In the last presidential election, Barack Obama's "call for change," the fact that he is a Black American, and some wishful thinking, gave him a progressive or at least a far-left look to some. His marketing strategy won him the presidency. Yet, even a token investigation of Obama's record as an Illinois state senator (1997-2004) and his short time as a U.S. Senator (2005-2008) would have shown little or no evidence that he was a progressive or a far-left liberal. Obama just told a better story than John McCain and Sarah Palin. He connected emotionally with voters.
Progressives just do not understand or accept the concept of the political candidate or his or her ideology as a product to be sold to the American voter. Progressives for the most part still believe that electing a candidate is an intellectual exercise that requires nothing more than a reasonable, intelligent argument. Watching progressives compete in the political marketplace is like watching our local high school basketball team compete against the Los Angeles Lakers.
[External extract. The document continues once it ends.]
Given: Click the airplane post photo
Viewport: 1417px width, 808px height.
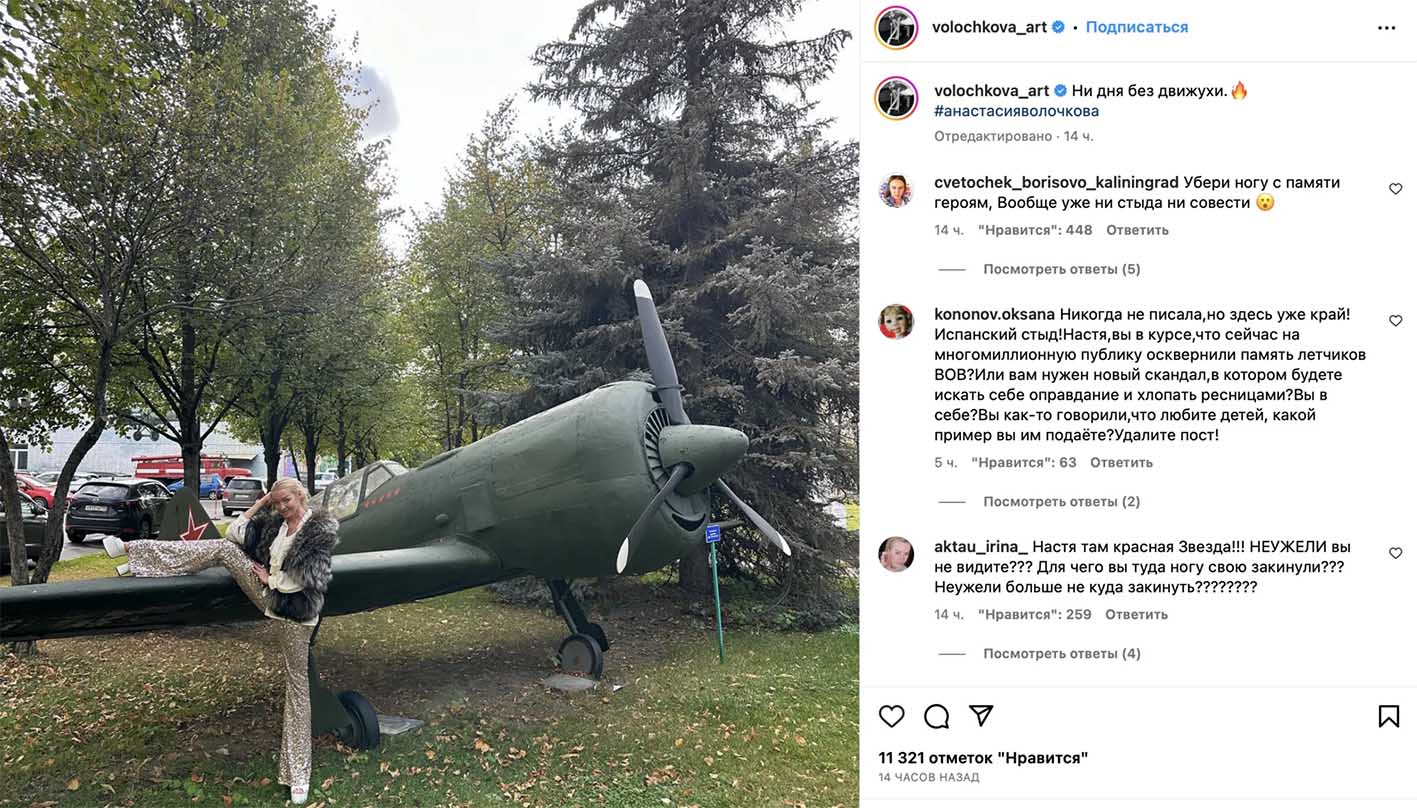Looking at the screenshot, I should coord(430,404).
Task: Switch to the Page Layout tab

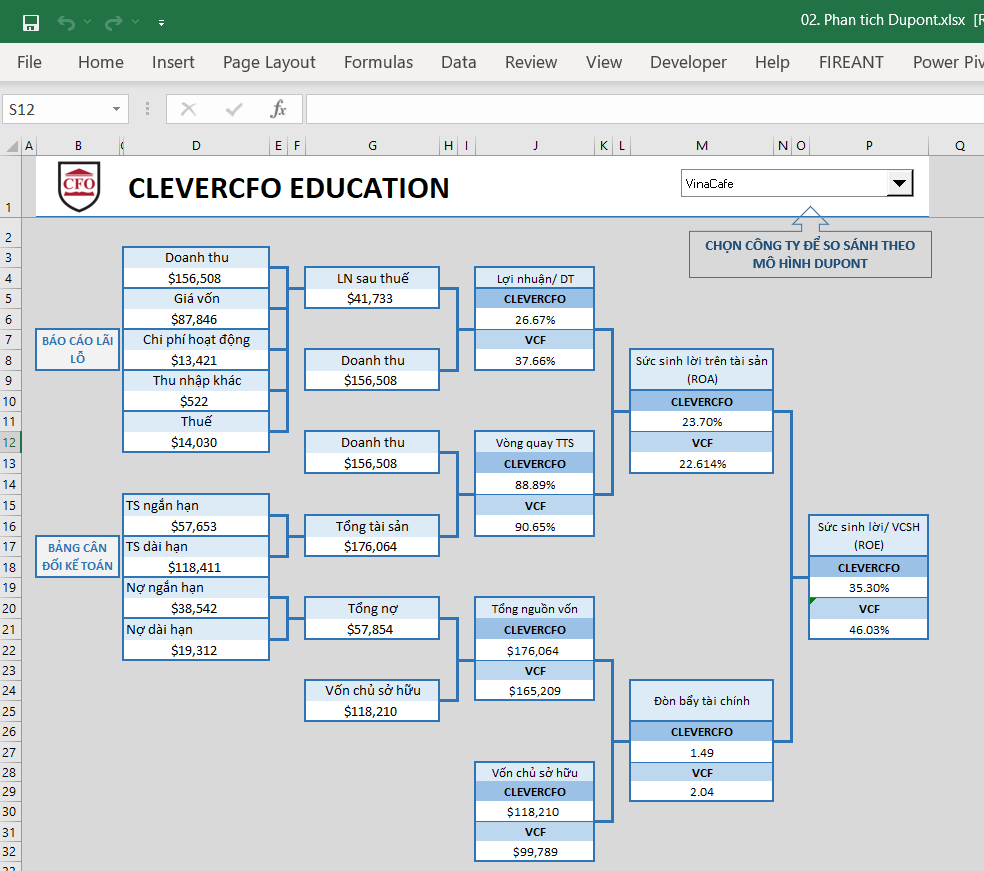Action: coord(269,62)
I have used "progressivism" and "progressive" in this article. But what does "progressive" mean? "Progressive” sounds so forward thinking, new and modern. So positive. (And I do not mean the 1912 Progressive Party of Teddy Roosevelt.) Is "progressive" just another word for far-left liberalism or socialism or just the opposite of conservative or reactionary? Or are progressives just far-left Democrats like the late Ted Kennedy, Dennis Kucinich, Barney Frank, Alan Grayson, Bernie Sanders, Al Franken, John Conyers, John Lewis, and Maxine Waters? The average voter probably cannot name five progressive politicians or the top five goals of the progressive movement. Yet, they can name Conservative Republicans like Bush, Dick Cheney, and Sarah Palin.
According to a January 2011 Rasmussen survey, being described as a progressive is a positive for only 22% of voters and a negative for 34%, with 41% seeing it in between. But in a previous survey, voters were evenly divided, with 29% saying progressive was a positive description and 28% describing it as a negative. This marks a continuing downward trend for progressive which little over three years ago was slightly more popular than conservative.
Perhaps, it is time for the progressive movement to re-brand itself so American voters can better understand what "progressive" means.